*Supplied material*.
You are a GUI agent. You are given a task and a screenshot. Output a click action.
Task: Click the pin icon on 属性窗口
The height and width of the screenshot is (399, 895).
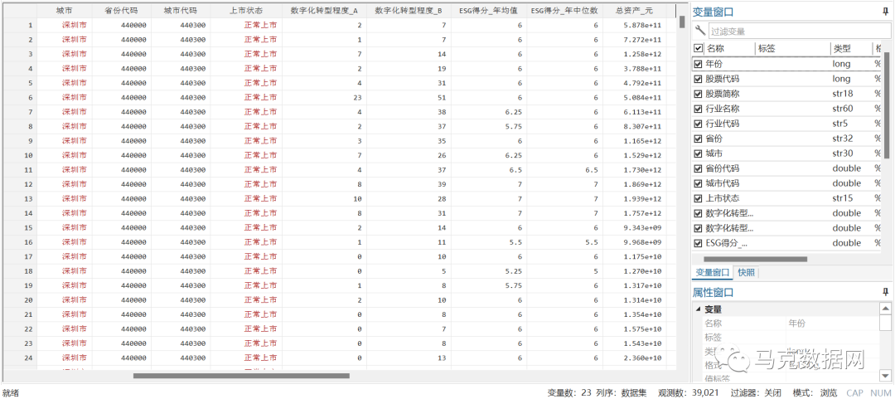click(x=885, y=292)
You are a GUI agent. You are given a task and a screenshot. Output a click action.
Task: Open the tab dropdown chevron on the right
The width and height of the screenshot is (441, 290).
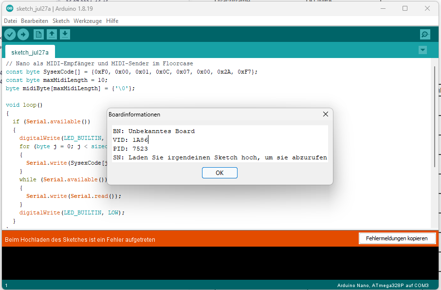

*Task instructions*. Scale the material above by rewriting all of its lines, requests included, with each click coordinate in the answers multiplied by 2 and rounded to a whole number, halves rounded up. Leave the pictures out of your version.

*The answer*.
You are a GUI agent. You are given a task and a screenshot. Output a click action.
Task: Click the pin icon on 属性窗口
The height and width of the screenshot is (399, 895).
click(x=1770, y=584)
You are a GUI agent. You are given a task and a screenshot. Output a click action.
Task: Open the tab dropdown chevron on the right
The width and height of the screenshot is (441, 290).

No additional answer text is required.